▶ _Quoted text_:
In the present case the Judge was not concerned with a claim of accessory liability. What was said by the Club was that CL had notice, actual or constructive, that Mr Guterman as a director in executing the Declaration of Trust was acting otherwise than wholly for the purpose of the Club without having made full or any disclosure of his personal interest. That, it was said, was a breach of Mr Guterman’s fiduciary duty to the Club and Mr Hamilton was on notice of it and accordingly could not be said to be acting in good faith, whether or not he was guilty of dishonesty.
I do not understand Mr Freedman seriously to dispute that Mr Guterman was guilty of a breach of fiduciary duty in putting himself in a position where his duty to the Club, as a director and agent of the Club in executing the Declaration of Trust, and his personal interest conflicted, unless he made full disclosure of all material facts. The judge referred to the statement of the law by Jonathan Parker LJ in Bhullar v Bhullar [2003] 2 BCLC 241 at paragraph 27. This makes it clear that the inflexible rule of equity of universal application is that a fiduciary is not allowed to place himself in a position where his duty to his principal and his own interest may conflict nor may he make a profit out of his fiduciary position. As Millett LJ said in Bristol & West Building Society v Mothew [1998] Ch 1 at 18, the principal is entitled to the single minded loyalty of his fiduciary. The fiduciary cannot act for his own benefit without the informed consent of his principal. It would not be enough, in my view, for the fiduciary to disclose the existence of his interest in a transaction without disclosing the nature and extent of that interest.

▶ _Listed records_:

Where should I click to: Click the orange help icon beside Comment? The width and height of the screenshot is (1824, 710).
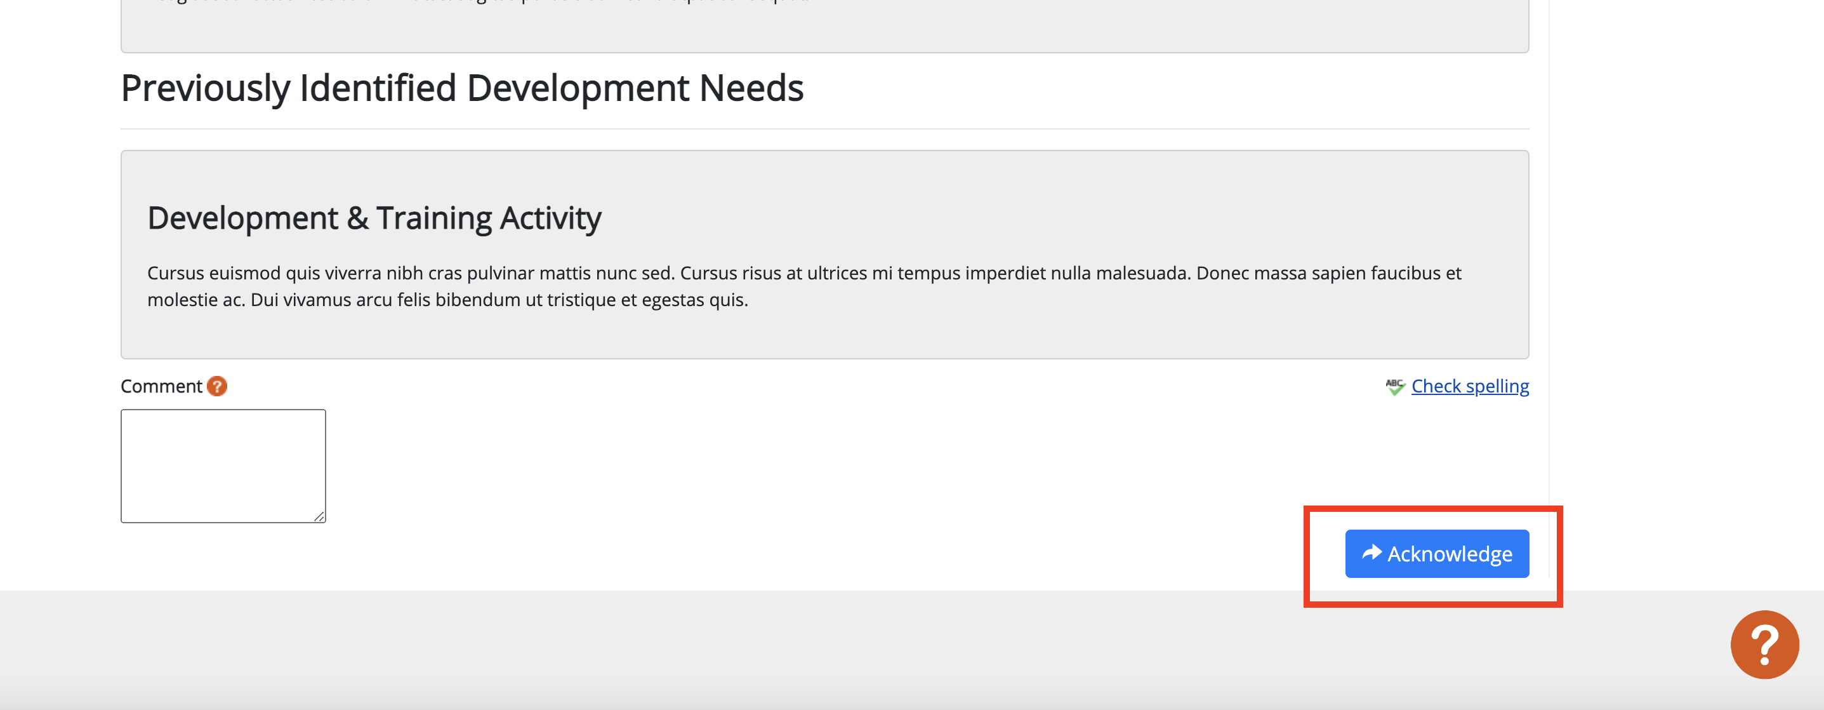click(x=217, y=386)
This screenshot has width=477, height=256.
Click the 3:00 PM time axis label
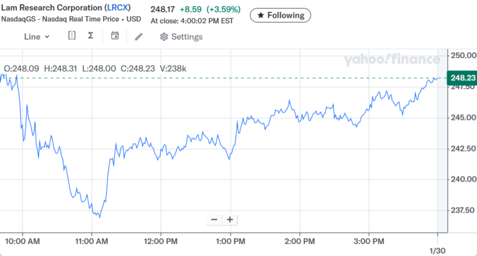point(368,241)
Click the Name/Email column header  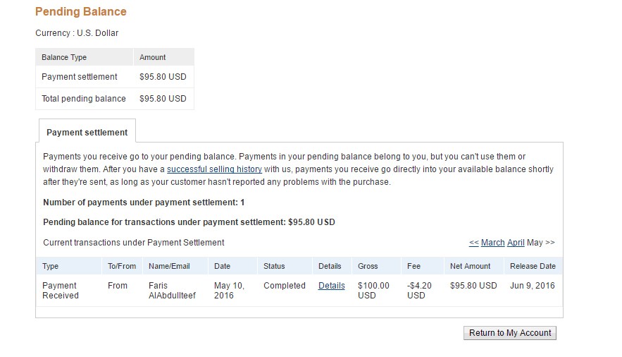click(169, 266)
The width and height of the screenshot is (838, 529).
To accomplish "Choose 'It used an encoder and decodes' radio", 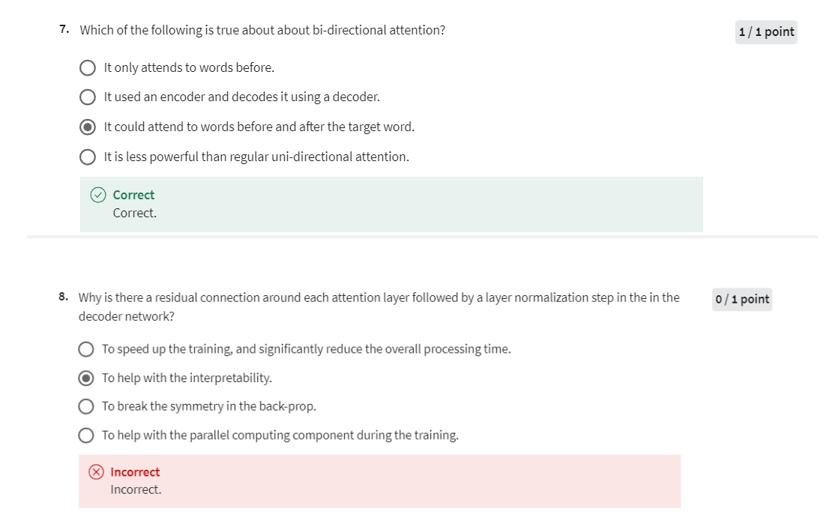I will point(88,97).
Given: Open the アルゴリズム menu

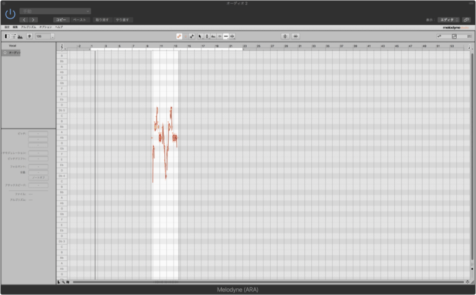Looking at the screenshot, I should tap(29, 27).
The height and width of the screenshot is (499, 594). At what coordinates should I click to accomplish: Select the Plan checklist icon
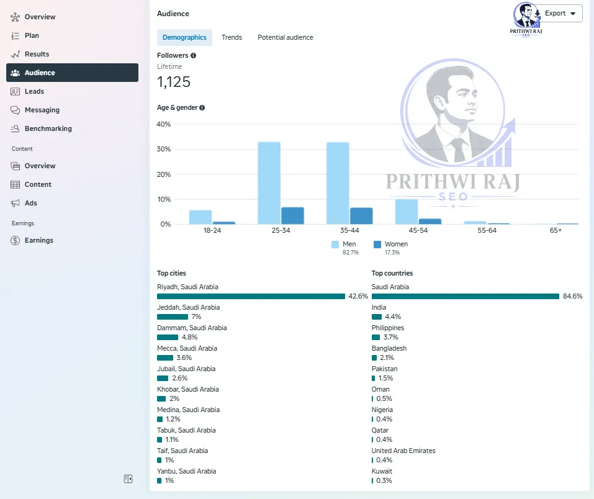point(15,35)
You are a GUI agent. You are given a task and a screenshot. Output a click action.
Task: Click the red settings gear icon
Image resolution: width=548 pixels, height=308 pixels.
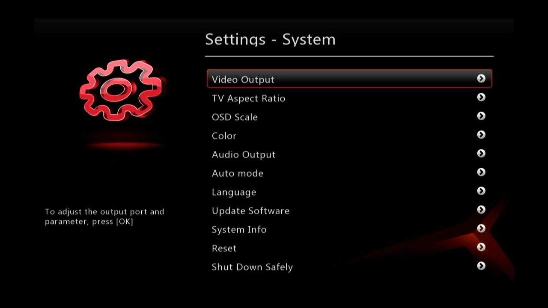pyautogui.click(x=121, y=89)
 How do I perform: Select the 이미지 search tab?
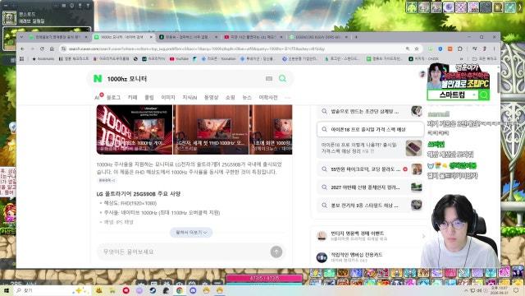coord(168,97)
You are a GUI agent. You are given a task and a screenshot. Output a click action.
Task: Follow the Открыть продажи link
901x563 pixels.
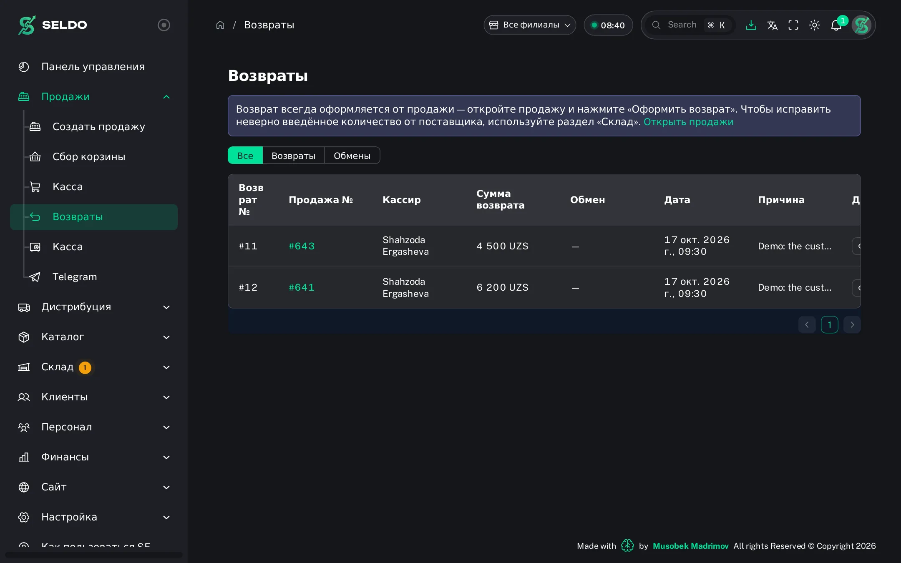click(688, 122)

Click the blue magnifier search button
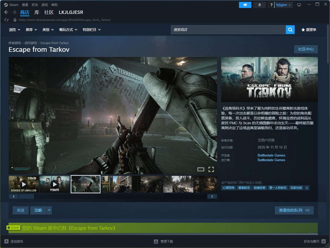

▶ _Parts of the exercise_:
**1)** In the passage on fiduciary duty, which case and paragraph did the judge refer to for Jonathan Parker LJ's statement of the law?
**2)** Continue the passage on fiduciary duty from its last sentence.

▶ _Answers given_:
**1)** Bhullar v Bhullar [2003] 2 BCLC 241, at paragraph 27.

**2)**
It is immaterial that the principal could not obtain for himself the benefit of the transaction. This has been the law since at least as early as Keech v Sandford (1726) Sel Cas Ch (t King) 61 and there are numerous other instances in the authorities of this point. The fact, if it be such (and the Club suggests otherwise), that the Club did not have the means to purchase the Freehold is irrelevant. What is relevant is that both Mr Guterman and Mr Hamilton recognised the importance of the purchase of the Freehold being in the name of the Club and that was also the Brewery’s view, as is evidenced by clause 17 of the contract with the Brewery. The opportunity to purchase was unquestionably that of the Club, and for Mr Guterman and Mr Hamilton to proceed with the purchase on the footing that the Club would be the purchaser on a bare trust for CL required Mr Guterman to make full disclosure if the conflict of his interest with his duty to the Club was not to cause him to be in breach of his fiduciary duty.
There can, in my judgment, be no real doubt but that there was no disclosure by Mr Guterman, full or otherwise. The Judge’s reasoning and conclusion on this point, which I have summarised in paragraph 31 above, seem to me unchallengeable.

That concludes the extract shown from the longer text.